AM I the only person who is appalled and enraged with the disclosure from Gannawarra Shire in the recent Community Update Flood Support bulletin that, after two major floods in 10 years, there are no formal management arrangements for rural levees? Was nothing learnt from the 2011 flood?

Surely risk management and prevention is better than flood relief and support after the devastating event. With so many absentee and recreational owners of riverfront properties with little to no infrastructure and no consequences should they be flooded – except the inconvenience of not being able to attend their property – something needs to be put in place to protect our valuable productive farmland from being flooded again.

The NCCMA has a waterways and floodplains officer, whom I emailed and never received a reply. That funding could be allocated to each year for its office to inspect and report on the state of the levees and work with relevant owners to maintain them, including on Crown land.

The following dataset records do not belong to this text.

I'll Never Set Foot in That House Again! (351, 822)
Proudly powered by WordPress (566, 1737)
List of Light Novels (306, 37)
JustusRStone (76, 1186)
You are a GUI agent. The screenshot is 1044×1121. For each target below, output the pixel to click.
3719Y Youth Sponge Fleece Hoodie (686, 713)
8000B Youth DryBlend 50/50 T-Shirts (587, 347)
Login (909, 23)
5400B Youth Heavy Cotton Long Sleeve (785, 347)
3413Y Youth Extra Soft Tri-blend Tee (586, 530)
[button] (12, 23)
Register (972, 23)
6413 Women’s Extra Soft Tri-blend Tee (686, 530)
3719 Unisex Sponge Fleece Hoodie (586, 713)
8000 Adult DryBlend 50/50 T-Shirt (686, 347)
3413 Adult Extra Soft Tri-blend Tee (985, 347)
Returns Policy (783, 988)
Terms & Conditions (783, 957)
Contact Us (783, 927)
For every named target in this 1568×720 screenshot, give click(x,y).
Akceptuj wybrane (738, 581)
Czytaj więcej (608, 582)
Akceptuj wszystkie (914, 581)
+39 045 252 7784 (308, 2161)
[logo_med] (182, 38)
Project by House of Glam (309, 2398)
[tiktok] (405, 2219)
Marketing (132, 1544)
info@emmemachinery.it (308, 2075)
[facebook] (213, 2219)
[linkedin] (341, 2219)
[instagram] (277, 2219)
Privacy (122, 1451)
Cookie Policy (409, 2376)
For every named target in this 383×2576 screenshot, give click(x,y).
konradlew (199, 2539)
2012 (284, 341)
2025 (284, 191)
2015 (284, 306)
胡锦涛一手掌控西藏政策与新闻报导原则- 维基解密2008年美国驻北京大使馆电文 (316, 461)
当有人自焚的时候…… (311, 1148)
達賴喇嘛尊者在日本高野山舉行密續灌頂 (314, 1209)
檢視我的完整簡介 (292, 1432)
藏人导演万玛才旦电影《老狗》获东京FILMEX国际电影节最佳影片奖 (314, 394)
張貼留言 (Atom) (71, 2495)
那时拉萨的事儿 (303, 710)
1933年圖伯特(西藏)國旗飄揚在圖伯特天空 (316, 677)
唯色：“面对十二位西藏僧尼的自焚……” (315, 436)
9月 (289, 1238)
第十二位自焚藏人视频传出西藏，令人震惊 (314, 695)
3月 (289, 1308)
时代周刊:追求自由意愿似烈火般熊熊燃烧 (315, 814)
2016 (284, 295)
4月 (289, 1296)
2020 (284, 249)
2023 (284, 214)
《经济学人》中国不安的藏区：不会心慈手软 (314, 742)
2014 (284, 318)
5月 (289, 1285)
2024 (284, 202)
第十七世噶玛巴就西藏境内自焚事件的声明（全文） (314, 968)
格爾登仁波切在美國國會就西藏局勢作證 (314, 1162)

Now they state both shire and NCCMA will source out levees constructed on private land and work with them if they have the potential to adversely affect neighbouring properties. Too little, too late – neighbouring properties have already been adversely affected.

What was the definition of an “illegal levee” talked about by Geoff Rollinson, implying there are consequences for those actions, if not those constructed without a permit?

Apparently it is not creating a fortress around two entire properties that essentially reduces the area of floodplain and elevates the floodwater levels on neighbouring properties, enough that one had to quickly construct a levee that was not previously necessary. Another neighbour who already had a 2011 levee saw their house inundated and still hasn’t been able to return and may never be able to.

Even constructing a levee across a public road joining these two properties was responded to by the shire with only a ‘road closed’ sign. It also doesn’t include putting a levee across a public road leading to another person’s property while they are out shopping and upon their return can only access their residence via a gap in a fence, or digging a trench across a public road to drain floodwater from their property, denying access for other property owners to their own residences.

To date I understand there are three holes remaining in levees along the Loddon River and Barr Creek and no one is putting up their hand to fix them. One was cut to allow floodwater to drain after the event. How is it that, without management arrangements in place, some authorities are able to act as they see fit without landholder authority? They can cut a bank and let floodwater into farmland to reduce pressure on banks downstream, inundating residences and saying it is better to flood a few farmers than a whole town.

Is it because the town has formal management arrangements and someone would be liable if their banks were breached and this way nobody is able to be sued?

Who, then, is responsible for putting back the bank that they have cut? To my knowledge a lot of the breaches in 2022 were in the same spots that were breached or cut in 2011, casting shadows on the quality of their repair.

I urge everybody to send an email to local member Peter Walsh at peter.walsh@parliament.vic.gov.au to get some sort of formal levee management arrangement in place before the next flood.

Let’s make some noise and protect our farmers and rural communities.